Naast een ander beleid wordt tevens gericht ingezet op het gebruik van algemene regels. Een vergunningplicht geldt enkel voor die gevallen waar sprake is van een bovengemiddelde pompcapaciteit en/of aantal onttrekkingsputten. Deze twee aanknopingspunten zijn gekozen met het oog op duidelijke regels. Het moet immers vooraf duidelijk en eenvoudig vast te stellen zijn wanneer een handeling onder algemene regels valt of wanneer een vergunning nodig is. De grens is daarbij gelegd op 1 onttrekkingsput per 5 hectare en/of een pompcapaciteit van 70 m/3h voor graslandberegening en 100 m3/h voor akkerbouw. De toetsing richt zich hierbij op het beschermen van de natuur en grondwatervoorraad.

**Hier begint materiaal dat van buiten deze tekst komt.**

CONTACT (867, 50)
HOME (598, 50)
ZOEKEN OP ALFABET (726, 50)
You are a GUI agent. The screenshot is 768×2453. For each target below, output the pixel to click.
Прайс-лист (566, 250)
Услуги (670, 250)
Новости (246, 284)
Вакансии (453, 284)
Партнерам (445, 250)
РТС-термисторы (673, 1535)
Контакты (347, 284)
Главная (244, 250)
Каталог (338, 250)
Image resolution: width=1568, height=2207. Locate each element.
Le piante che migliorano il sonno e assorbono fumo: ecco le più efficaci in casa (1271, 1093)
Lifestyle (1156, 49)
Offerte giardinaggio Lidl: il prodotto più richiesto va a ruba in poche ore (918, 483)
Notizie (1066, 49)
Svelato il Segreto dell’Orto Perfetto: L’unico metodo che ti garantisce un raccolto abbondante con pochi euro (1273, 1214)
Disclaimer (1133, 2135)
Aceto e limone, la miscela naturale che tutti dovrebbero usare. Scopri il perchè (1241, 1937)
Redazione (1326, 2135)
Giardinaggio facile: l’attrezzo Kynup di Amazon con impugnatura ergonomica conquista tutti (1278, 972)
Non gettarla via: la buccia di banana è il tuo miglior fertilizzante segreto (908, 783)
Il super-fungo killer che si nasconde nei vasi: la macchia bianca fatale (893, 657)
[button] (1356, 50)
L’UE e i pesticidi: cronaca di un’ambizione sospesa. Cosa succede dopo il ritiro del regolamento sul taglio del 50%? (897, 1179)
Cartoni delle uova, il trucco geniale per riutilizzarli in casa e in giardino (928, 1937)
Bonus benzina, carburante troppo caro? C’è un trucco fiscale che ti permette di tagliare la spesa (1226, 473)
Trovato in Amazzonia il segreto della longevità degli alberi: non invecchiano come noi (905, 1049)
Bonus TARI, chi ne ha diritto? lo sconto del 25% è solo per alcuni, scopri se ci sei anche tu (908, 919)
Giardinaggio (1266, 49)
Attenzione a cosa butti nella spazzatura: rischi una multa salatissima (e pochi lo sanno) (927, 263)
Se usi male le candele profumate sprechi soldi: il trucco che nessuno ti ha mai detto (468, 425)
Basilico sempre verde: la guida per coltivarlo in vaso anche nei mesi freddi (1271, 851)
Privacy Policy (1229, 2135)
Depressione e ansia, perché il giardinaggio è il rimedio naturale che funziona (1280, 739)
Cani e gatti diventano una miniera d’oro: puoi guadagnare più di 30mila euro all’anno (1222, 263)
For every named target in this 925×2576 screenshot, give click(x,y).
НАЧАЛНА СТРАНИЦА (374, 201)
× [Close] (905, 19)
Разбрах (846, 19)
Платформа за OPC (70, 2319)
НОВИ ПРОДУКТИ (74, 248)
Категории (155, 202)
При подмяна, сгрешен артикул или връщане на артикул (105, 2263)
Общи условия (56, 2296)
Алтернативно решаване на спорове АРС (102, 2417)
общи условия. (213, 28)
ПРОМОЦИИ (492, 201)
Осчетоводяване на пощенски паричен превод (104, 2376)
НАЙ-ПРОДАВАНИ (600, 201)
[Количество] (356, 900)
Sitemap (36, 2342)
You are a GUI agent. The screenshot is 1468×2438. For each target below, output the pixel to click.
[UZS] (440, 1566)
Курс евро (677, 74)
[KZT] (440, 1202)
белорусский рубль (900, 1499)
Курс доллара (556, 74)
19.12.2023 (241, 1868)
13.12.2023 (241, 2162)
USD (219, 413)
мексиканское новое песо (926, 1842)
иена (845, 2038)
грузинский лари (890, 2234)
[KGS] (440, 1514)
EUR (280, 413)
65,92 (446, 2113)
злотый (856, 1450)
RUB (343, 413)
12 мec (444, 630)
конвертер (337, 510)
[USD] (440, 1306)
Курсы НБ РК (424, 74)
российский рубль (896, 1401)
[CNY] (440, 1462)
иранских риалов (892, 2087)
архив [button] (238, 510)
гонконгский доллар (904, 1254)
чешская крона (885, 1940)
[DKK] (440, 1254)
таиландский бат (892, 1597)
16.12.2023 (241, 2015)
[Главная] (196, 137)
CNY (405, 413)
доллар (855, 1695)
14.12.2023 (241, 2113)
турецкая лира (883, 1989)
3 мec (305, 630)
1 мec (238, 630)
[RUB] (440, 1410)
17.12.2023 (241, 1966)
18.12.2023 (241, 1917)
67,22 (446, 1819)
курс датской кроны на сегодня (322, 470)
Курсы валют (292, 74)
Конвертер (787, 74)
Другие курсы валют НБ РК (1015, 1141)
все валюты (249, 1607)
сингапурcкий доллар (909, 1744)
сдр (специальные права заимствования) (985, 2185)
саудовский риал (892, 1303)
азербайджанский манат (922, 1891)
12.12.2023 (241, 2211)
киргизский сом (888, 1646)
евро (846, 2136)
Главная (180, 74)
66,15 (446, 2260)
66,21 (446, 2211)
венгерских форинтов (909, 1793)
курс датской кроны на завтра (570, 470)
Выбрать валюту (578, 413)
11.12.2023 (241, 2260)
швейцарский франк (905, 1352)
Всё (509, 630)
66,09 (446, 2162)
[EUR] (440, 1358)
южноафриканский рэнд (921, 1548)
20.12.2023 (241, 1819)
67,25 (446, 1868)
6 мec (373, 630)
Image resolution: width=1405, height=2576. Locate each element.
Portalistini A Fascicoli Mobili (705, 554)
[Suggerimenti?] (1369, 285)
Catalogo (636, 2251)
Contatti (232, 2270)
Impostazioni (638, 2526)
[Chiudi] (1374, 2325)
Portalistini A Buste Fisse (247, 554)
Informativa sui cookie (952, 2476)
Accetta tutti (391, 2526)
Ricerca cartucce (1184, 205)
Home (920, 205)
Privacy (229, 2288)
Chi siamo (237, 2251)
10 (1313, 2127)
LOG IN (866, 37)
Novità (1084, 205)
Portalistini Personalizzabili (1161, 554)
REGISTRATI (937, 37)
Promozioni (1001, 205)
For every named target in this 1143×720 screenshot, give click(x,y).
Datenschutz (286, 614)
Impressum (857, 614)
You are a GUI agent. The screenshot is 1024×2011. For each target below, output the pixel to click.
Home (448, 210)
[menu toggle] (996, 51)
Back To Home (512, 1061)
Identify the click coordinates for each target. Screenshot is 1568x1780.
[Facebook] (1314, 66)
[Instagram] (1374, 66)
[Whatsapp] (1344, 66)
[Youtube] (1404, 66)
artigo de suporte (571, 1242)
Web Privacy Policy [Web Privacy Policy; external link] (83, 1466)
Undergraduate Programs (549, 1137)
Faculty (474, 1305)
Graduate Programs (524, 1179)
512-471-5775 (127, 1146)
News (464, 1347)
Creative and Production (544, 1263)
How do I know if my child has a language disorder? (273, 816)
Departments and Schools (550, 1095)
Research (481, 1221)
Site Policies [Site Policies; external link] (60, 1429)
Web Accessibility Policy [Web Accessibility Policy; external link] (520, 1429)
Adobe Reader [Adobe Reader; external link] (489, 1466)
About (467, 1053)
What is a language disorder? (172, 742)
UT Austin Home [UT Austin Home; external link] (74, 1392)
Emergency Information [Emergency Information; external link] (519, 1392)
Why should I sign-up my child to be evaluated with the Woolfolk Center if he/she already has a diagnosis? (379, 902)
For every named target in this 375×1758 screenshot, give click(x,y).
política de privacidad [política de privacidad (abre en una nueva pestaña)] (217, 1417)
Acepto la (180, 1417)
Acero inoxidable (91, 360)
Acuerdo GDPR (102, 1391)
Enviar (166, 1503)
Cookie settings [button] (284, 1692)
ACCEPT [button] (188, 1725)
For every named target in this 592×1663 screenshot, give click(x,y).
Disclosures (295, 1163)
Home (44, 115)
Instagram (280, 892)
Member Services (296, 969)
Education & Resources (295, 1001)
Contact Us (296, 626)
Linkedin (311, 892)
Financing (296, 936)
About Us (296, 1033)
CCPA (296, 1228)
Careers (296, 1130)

Ondanks deze bescherming kan het zijn dat er dicht op de grens van een attentiegebied één bedrijf veel putten wenst te plaatsen en een installatie wenst te gebruiken met zeer grote pompcapaciteit. Hiervoor is een vangnet ingesteld waarbij aan de voorkant (via vergunning) wordt getoetst of deze ontwikkeling geen negatief effect heeft op de grondwatervoorraad en/of natuurgebied. Daarnaast heeft de vergunning bij grotere bedrijven en ingewikkeldere teelten het voordeel boven algemene regels dat maatwerk mogelijk is, waarbij ook beter tegenstrijdigheden met andere regels (bijv. waterkwaliteitsvoorschriften) voorkomen kunnen worden. Bij algemene regels geldt immers dat alle gevallen en regels veralgemeniseerd moeten worden om toepasbaar te kunnen zijn.

7.7 Uitgangspunt 7 We hanteren een overgangstermijn van drie jaar

Voor de overgang naar het nieuwe beleid hanteren we een overgangstermijn tot 1 januari 2018 .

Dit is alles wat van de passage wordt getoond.